Content starts
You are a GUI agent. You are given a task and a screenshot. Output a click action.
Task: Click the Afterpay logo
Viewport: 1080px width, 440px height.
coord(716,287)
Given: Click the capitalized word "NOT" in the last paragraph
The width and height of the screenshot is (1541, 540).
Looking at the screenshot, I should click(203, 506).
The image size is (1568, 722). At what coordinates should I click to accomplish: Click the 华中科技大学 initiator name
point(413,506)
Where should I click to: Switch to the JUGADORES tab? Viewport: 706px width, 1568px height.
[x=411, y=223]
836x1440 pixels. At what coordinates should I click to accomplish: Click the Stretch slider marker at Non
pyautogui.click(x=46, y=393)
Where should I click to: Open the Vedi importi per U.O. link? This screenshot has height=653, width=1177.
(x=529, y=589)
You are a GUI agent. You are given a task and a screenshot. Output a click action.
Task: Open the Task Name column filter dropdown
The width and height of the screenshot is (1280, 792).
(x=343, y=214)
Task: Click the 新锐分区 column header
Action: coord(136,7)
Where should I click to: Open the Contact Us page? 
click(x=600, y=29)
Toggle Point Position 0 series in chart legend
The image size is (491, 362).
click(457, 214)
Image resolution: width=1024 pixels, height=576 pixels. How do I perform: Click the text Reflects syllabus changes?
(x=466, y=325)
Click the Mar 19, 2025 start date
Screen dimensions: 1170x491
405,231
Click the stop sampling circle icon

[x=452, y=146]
Content ends
> **EXERCISE DIRECTIONS**
Return the full listing. Keep each line exactly as it stands.

> **PROBLEM SOLUTION**
You are a GUI agent. You are given a task and a screenshot. Output a click action.
Task: Click the Afterpay logo
Viewport: 1080px width, 440px height.
coord(716,287)
Given: Click the capitalized word "NOT" in the last paragraph
The width and height of the screenshot is (1541, 540).
Looking at the screenshot, I should click(203, 506).
The image size is (1568, 722). At what coordinates should I click to accomplish: Click the 华中科技大学 initiator name
point(413,506)
Where should I click to: Switch to the JUGADORES tab? Viewport: 706px width, 1568px height.
[x=411, y=223]
836x1440 pixels. At what coordinates should I click to accomplish: Click the Stretch slider marker at Non
pyautogui.click(x=46, y=393)
Where should I click to: Open the Vedi importi per U.O. link? This screenshot has height=653, width=1177.
(x=529, y=589)
You are a GUI agent. You are given a task and a screenshot. Output a click action.
Task: Open the Task Name column filter dropdown
The width and height of the screenshot is (1280, 792).
(x=343, y=214)
Task: Click the 新锐分区 column header
Action: coord(136,7)
Where should I click to: Open the Contact Us page? 
click(x=600, y=29)
Toggle Point Position 0 series in chart legend
The image size is (491, 362).
click(457, 214)
Image resolution: width=1024 pixels, height=576 pixels. How do I perform: Click the text Reflects syllabus changes?
(x=466, y=325)
Click the Mar 19, 2025 start date
Screen dimensions: 1170x491
405,231
Click the stop sampling circle icon

[x=452, y=146]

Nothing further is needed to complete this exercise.